В тот вечер Грегори был как-то особенно невнимателен. Он не только ходил, но и отвечал невпопад, что было совсем уж нетипично. Джеф отпустил какую-то шутку по поводу возможности спустить за ночь состояние, на что Мак-Райден ответил: «Ничего, Нобелевская покроет все мои расходы». Эта была наша старая университетская поговорка — «отдам с первой Нобелевской премии» — однако на этот раз я почувствовал, что он говорит серьезно.

— Грегори, — сказал я, — ты в самом нашел что-то интересное?

— Ну, можно сказать и так, — хмыкнул он, — хотя вообще-то это нашли уже давно, только до сих пор не знали, что с ним делать.

Разумеется, мы заинтересовались; в нашей компании не было табу на разговоры о работе, и мы, работая в разных областях и не будучи конкурентами, нередко делились друг с другом профессиональными достижениями, даже не доведенными до конца. Мак-Райден не заставил себя упрашивать.

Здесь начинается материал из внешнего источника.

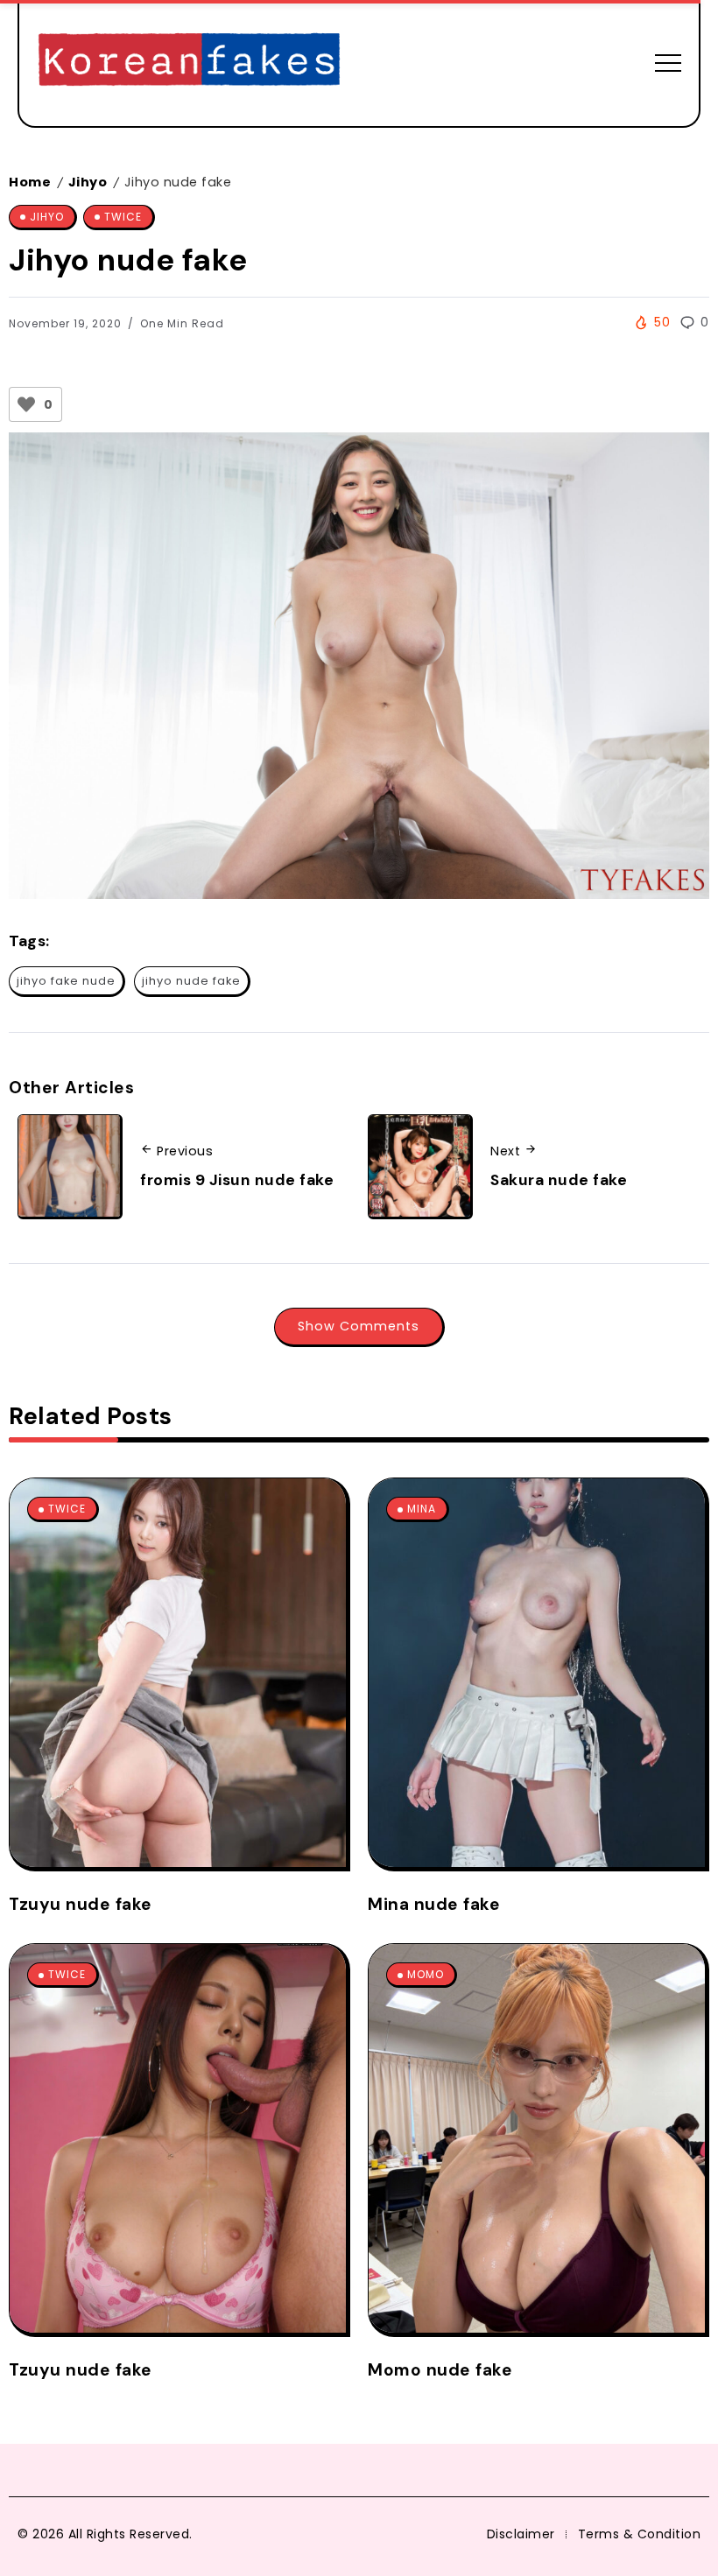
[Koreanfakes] (189, 62)
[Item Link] (178, 1672)
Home (30, 182)
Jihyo (88, 182)
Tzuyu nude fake (80, 1904)
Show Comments (358, 1326)
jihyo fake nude (66, 980)
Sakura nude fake (558, 1180)
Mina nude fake (434, 1904)
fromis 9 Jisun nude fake (237, 1180)
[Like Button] (26, 404)
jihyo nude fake (191, 980)
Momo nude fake (440, 2370)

— Как вам, вероятно, известно, — начал он, — из ста миллиардов нервных клеток мозга человек за свою жизнь использует лишь очень небольшую часть, что-то около десяти процентов. До сих пор неясно, почему это происходит и каково предназначение остальных. В основном сходятся на маловразумительной гипотезе, что это некий резерв на случай экстремальной ситуации. Однако подобное соотношение резервных мощностей к основным слишком уж велико, а главное, не зафиксировано сколь-нибудь характерных случаев использования этого резерва. Все выглядит так, как будто эта часть мозга — совершенно лишняя.

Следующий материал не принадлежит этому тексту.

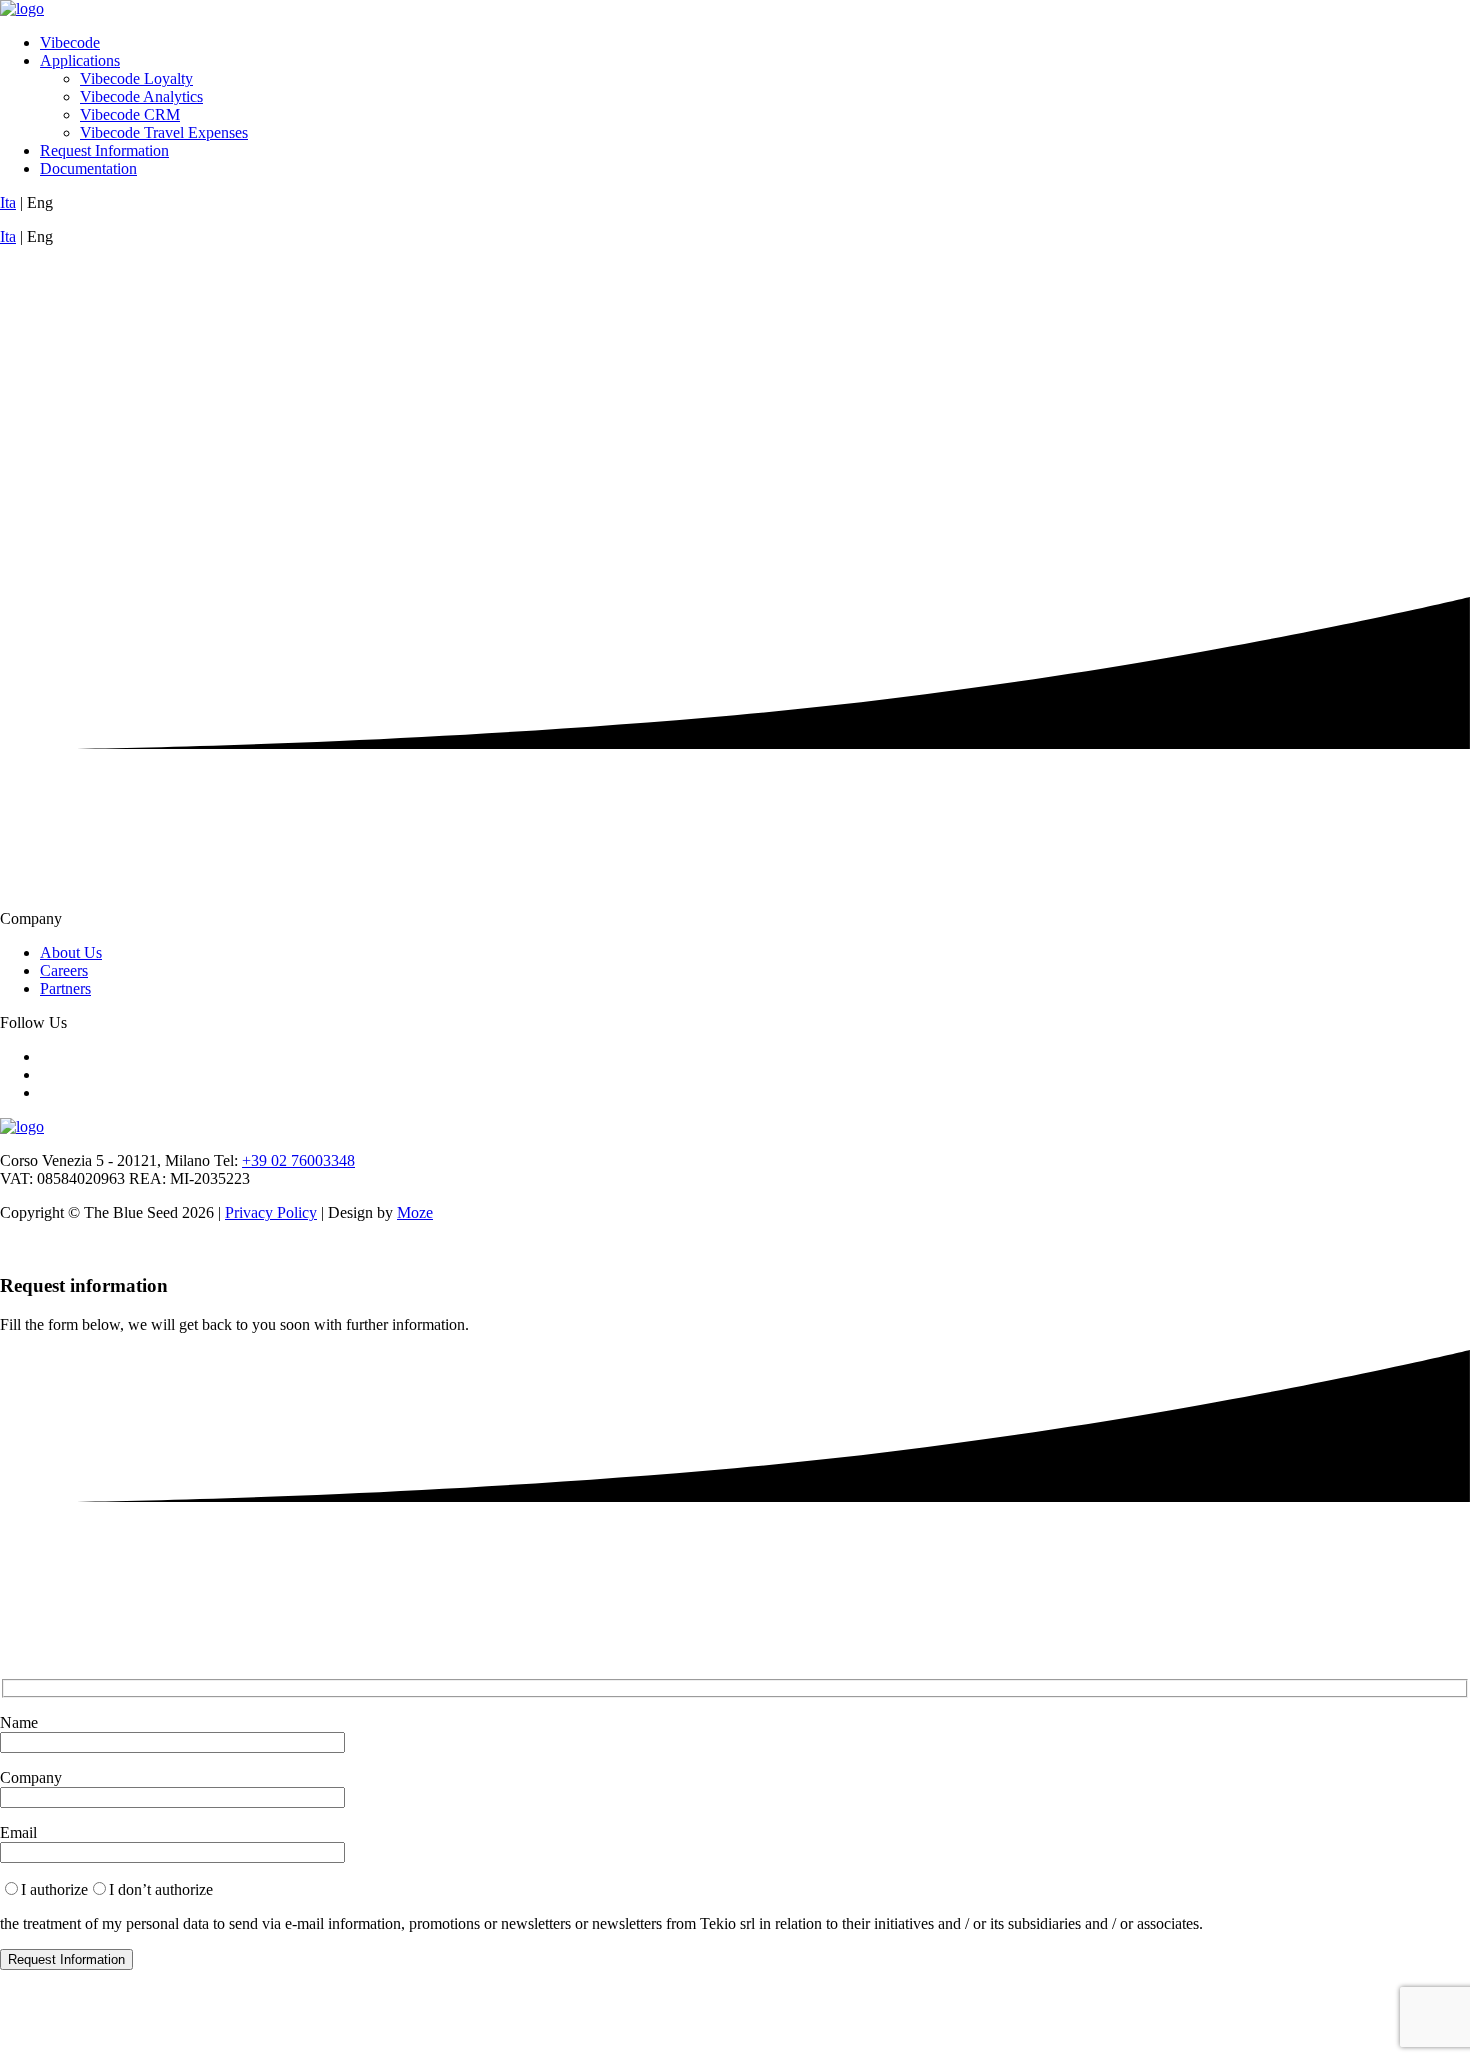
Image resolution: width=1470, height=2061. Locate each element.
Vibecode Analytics (141, 96)
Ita (8, 202)
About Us (71, 952)
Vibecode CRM (130, 114)
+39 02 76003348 (298, 1160)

— А почему ты уверен, что у всего должно быть предназначение? — спросил Питер. — Человек — результат эволюции, то есть нагромождения случайностей, прошедших через сито естественного отбора. Это сито отсеяло вредные качества, но могло сохранить бесполезные.

— Бесполезное автоматически становится вредным, — покачал головой Мак-Райден, — ибо оно тоже требует питания, иммунной защиты и т.д.

— Потребляет системные ресурсы, — кивнул я.

— Вот именно. Таким образом, организм, вынужденный тратиться на поддержание бесполезного довеска, становится менее эффективным и проигрывает в конкурентной борьбе. Подтверждением моим словам служит тот факт, что все бесполезности в человеческом организме — либо атавистические остатки того, что было полезным на предыдущих этапах эволюции, либо результат текущих функциональных нарушений.

— Могу привести по крайней мере один контрпример, — возразил я. — Гипертрофированная сексуальность.

— В самом деле, тут homo sapiens явно превзошел всех высших животных,

— согласился Грегори, — но существует теория, по которой гиперсексуальность помогла создать устойчивую семью, необходимую, чтобы обеспечить человеческому детенышу более длительное и лучшее воспитание по сравнению с детенышами других видов.

— Но семья не присуща homo sapiens изначально, это искусственное образование, что подтвердит вам любой адвокат по бракоразводным делам, — продолжал настаивать я. — Естественная организация людей — стая, и она вполне могла бы взять на себя функцию воспитания общих детей. Что, по сути, и происходит.

— Возможно, — не стал спорить Мак-Райден, — но, по крайней мере, излишек сексуальности проявляет себя слишком явно, в то время как излишек мозга не проявляет себя никак.

— И ты хочешь сказать, что нашел предназначение этого излишка? — задал я напрашивающийся вопрос.

— Пока еще нет… хотя я убежден, что именно с этими неактивными клетками связаны многочисленные странные случаи, когда люди в результате мозговой травмы обретали необычные способности и даже получали информацию, ранее им неизвестную. Но я нашел способ активизировать эти клетки. — Он сделал паузу. — Я поставил удачный опыт. Сегодня утром.